**Task directions**
Could you reproduce all of the entries below without a single change?

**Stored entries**
☆ ☆ ☆ ☆ ☆ ☆ ☆

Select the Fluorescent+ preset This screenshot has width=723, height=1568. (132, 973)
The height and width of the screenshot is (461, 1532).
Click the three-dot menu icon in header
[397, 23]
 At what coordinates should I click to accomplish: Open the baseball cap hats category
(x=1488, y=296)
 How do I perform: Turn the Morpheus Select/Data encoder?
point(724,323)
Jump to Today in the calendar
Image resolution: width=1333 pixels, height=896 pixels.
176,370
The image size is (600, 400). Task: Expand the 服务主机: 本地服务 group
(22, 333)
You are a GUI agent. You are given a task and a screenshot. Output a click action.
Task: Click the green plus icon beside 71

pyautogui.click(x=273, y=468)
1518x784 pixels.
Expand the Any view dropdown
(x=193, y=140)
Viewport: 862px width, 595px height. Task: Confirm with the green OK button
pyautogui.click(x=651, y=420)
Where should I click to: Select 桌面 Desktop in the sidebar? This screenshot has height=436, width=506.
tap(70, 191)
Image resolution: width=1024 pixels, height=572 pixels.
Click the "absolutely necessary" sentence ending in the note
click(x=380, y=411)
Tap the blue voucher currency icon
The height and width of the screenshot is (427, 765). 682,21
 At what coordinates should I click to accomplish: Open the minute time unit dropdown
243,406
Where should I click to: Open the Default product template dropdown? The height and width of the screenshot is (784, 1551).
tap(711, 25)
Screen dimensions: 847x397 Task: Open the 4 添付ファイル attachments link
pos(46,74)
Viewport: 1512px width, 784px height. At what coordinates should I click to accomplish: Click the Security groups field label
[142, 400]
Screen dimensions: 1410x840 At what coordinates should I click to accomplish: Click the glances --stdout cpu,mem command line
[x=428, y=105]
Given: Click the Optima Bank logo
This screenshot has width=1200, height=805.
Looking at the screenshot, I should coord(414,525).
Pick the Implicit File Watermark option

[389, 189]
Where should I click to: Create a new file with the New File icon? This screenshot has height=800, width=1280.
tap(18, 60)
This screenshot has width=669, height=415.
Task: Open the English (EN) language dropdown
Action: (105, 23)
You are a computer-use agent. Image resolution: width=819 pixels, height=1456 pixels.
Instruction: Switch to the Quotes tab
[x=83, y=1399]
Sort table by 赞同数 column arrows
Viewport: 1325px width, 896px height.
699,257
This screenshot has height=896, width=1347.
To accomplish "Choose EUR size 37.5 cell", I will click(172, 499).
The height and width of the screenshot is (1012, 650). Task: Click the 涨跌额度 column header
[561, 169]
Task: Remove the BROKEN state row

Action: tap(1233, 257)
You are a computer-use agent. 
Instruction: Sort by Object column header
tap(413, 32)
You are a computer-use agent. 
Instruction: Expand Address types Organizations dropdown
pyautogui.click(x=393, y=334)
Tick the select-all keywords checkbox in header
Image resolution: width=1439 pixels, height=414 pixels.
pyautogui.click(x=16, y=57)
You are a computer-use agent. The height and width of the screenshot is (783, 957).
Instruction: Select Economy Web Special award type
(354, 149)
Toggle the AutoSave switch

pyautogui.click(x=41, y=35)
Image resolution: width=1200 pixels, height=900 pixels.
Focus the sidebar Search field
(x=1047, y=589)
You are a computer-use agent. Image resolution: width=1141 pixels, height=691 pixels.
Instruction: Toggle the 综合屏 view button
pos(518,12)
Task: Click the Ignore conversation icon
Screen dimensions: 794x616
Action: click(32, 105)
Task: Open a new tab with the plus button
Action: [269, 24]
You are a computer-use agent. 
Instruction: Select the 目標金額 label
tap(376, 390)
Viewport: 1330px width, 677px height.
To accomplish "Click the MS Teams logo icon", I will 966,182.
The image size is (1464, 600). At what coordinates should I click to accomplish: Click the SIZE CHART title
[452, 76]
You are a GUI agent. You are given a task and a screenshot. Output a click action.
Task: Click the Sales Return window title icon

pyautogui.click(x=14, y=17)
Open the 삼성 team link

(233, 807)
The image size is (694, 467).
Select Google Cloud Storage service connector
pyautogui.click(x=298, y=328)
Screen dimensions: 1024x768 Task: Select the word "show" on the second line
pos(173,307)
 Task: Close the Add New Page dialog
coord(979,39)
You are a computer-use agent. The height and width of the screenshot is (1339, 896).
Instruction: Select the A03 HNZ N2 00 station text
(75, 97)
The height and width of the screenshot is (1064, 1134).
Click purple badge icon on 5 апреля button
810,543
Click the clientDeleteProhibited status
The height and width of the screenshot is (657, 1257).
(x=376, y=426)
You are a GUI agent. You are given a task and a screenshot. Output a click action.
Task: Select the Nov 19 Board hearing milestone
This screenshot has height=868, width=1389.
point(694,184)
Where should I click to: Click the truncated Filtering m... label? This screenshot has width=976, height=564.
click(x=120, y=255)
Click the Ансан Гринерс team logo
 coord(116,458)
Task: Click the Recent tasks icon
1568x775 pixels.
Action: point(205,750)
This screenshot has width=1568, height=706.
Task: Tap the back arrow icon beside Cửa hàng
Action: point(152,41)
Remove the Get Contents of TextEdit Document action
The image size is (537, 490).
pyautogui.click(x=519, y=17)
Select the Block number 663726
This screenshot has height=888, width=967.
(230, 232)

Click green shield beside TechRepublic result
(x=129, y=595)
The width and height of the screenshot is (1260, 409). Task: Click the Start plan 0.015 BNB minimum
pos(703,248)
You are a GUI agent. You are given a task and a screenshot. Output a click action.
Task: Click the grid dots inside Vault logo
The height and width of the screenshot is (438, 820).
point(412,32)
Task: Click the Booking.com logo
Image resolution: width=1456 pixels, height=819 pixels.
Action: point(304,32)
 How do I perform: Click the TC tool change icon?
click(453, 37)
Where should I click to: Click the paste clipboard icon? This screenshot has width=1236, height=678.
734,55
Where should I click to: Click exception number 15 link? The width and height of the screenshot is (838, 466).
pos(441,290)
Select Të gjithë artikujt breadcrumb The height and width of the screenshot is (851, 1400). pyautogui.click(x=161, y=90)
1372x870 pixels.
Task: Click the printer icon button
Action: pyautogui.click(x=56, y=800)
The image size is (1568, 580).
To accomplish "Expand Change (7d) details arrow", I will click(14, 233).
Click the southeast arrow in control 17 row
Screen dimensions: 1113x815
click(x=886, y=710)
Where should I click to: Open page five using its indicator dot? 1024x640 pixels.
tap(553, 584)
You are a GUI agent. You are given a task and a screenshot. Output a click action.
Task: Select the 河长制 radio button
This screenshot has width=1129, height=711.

☆ ☆ ☆ ☆ ☆ ☆ ☆

**Result**
Select the Fluorescent+ preset This screenshot has width=723, height=1568. (132, 973)
The height and width of the screenshot is (461, 1532).
Click the three-dot menu icon in header
[397, 23]
 At what coordinates should I click to accomplish: Open the baseball cap hats category
(x=1488, y=296)
 How do I perform: Turn the Morpheus Select/Data encoder?
point(724,323)
Jump to Today in the calendar
Image resolution: width=1333 pixels, height=896 pixels.
176,370
The image size is (600, 400). Task: Expand the 服务主机: 本地服务 group
(22, 333)
You are a GUI agent. You are given a task and a screenshot. Output a click action.
Task: Click the green plus icon beside 71

pyautogui.click(x=273, y=468)
1518x784 pixels.
Expand the Any view dropdown
(x=193, y=140)
Viewport: 862px width, 595px height. Task: Confirm with the green OK button
pyautogui.click(x=651, y=420)
Where should I click to: Select 桌面 Desktop in the sidebar? This screenshot has height=436, width=506.
tap(70, 191)
Image resolution: width=1024 pixels, height=572 pixels.
Click the "absolutely necessary" sentence ending in the note
click(x=380, y=411)
Tap the blue voucher currency icon
The height and width of the screenshot is (427, 765). 682,21
 At what coordinates should I click to accomplish: Open the minute time unit dropdown
243,406
Where should I click to: Open the Default product template dropdown? The height and width of the screenshot is (784, 1551).
tap(711, 25)
Screen dimensions: 847x397 Task: Open the 4 添付ファイル attachments link
pos(46,74)
Viewport: 1512px width, 784px height. At what coordinates should I click to accomplish: Click the Security groups field label
[142, 400]
Screen dimensions: 1410x840 At what coordinates should I click to accomplish: Click the glances --stdout cpu,mem command line
[x=428, y=105]
Given: Click the Optima Bank logo
This screenshot has width=1200, height=805.
Looking at the screenshot, I should coord(414,525).
Pick the Implicit File Watermark option

[389, 189]
Where should I click to: Create a new file with the New File icon? This screenshot has height=800, width=1280.
tap(18, 60)
This screenshot has width=669, height=415.
Task: Open the English (EN) language dropdown
Action: (105, 23)
You are a computer-use agent. Image resolution: width=819 pixels, height=1456 pixels.
Instruction: Switch to the Quotes tab
[x=83, y=1399]
Sort table by 赞同数 column arrows
Viewport: 1325px width, 896px height.
699,257
This screenshot has height=896, width=1347.
To accomplish "Choose EUR size 37.5 cell", I will click(172, 499).
The height and width of the screenshot is (1012, 650). Task: Click the 涨跌额度 column header
[561, 169]
Task: Remove the BROKEN state row

Action: tap(1233, 257)
You are a computer-use agent. 
Instruction: Sort by Object column header
tap(413, 32)
You are a computer-use agent. 
Instruction: Expand Address types Organizations dropdown
pyautogui.click(x=393, y=334)
Tick the select-all keywords checkbox in header
Image resolution: width=1439 pixels, height=414 pixels.
pyautogui.click(x=16, y=57)
You are a computer-use agent. The height and width of the screenshot is (783, 957).
Instruction: Select Economy Web Special award type
(354, 149)
Toggle the AutoSave switch

pyautogui.click(x=41, y=35)
Image resolution: width=1200 pixels, height=900 pixels.
Focus the sidebar Search field
(x=1047, y=589)
You are a computer-use agent. Image resolution: width=1141 pixels, height=691 pixels.
Instruction: Toggle the 综合屏 view button
pos(518,12)
Task: Click the Ignore conversation icon
Screen dimensions: 794x616
Action: click(32, 105)
Task: Open a new tab with the plus button
Action: [269, 24]
You are a computer-use agent. 
Instruction: Select the 目標金額 label
tap(376, 390)
Viewport: 1330px width, 677px height.
To accomplish "Click the MS Teams logo icon", I will 966,182.
The image size is (1464, 600). At what coordinates should I click to accomplish: Click the SIZE CHART title
[452, 76]
You are a GUI agent. You are given a task and a screenshot. Output a click action.
Task: Click the Sales Return window title icon

pyautogui.click(x=14, y=17)
Open the 삼성 team link

(233, 807)
The image size is (694, 467).
Select Google Cloud Storage service connector
pyautogui.click(x=298, y=328)
Screen dimensions: 1024x768 Task: Select the word "show" on the second line
pos(173,307)
 Task: Close the Add New Page dialog
coord(979,39)
You are a computer-use agent. The height and width of the screenshot is (1339, 896).
Instruction: Select the A03 HNZ N2 00 station text
(75, 97)
The height and width of the screenshot is (1064, 1134).
Click purple badge icon on 5 апреля button
810,543
Click the clientDeleteProhibited status
The height and width of the screenshot is (657, 1257).
(x=376, y=426)
You are a GUI agent. You are given a task and a screenshot. Output a click action.
Task: Select the Nov 19 Board hearing milestone
This screenshot has height=868, width=1389.
point(694,184)
Where should I click to: Click the truncated Filtering m... label? This screenshot has width=976, height=564.
click(x=120, y=255)
Click the Ансан Гринерс team logo
 coord(116,458)
Task: Click the Recent tasks icon
1568x775 pixels.
Action: point(205,750)
This screenshot has width=1568, height=706.
Task: Tap the back arrow icon beside Cửa hàng
Action: point(152,41)
Remove the Get Contents of TextEdit Document action
The image size is (537, 490).
pyautogui.click(x=519, y=17)
Select the Block number 663726
This screenshot has height=888, width=967.
(230, 232)

Click green shield beside TechRepublic result
(x=129, y=595)
The width and height of the screenshot is (1260, 409). Task: Click the Start plan 0.015 BNB minimum
pos(703,248)
You are a GUI agent. You are given a task and a screenshot. Output a click action.
Task: Click the grid dots inside Vault logo
The height and width of the screenshot is (438, 820).
point(412,32)
Task: Click the Booking.com logo
Image resolution: width=1456 pixels, height=819 pixels.
Action: point(304,32)
 How do I perform: Click the TC tool change icon?
click(453, 37)
Where should I click to: Click the paste clipboard icon? This screenshot has width=1236, height=678.
734,55
Where should I click to: Click exception number 15 link? The width and height of the screenshot is (838, 466).
pos(441,290)
Select Të gjithë artikujt breadcrumb The height and width of the screenshot is (851, 1400). pyautogui.click(x=161, y=90)
1372x870 pixels.
Task: Click the printer icon button
Action: pyautogui.click(x=56, y=800)
The image size is (1568, 580).
To accomplish "Expand Change (7d) details arrow", I will click(14, 233).
Click the southeast arrow in control 17 row
Screen dimensions: 1113x815
click(x=886, y=710)
Where should I click to: Open page five using its indicator dot? 1024x640 pixels.
tap(553, 584)
You are a GUI agent. You are given a task and a screenshot. Output a click action.
Task: Select the 河长制 radio button
This screenshot has width=1129, height=711.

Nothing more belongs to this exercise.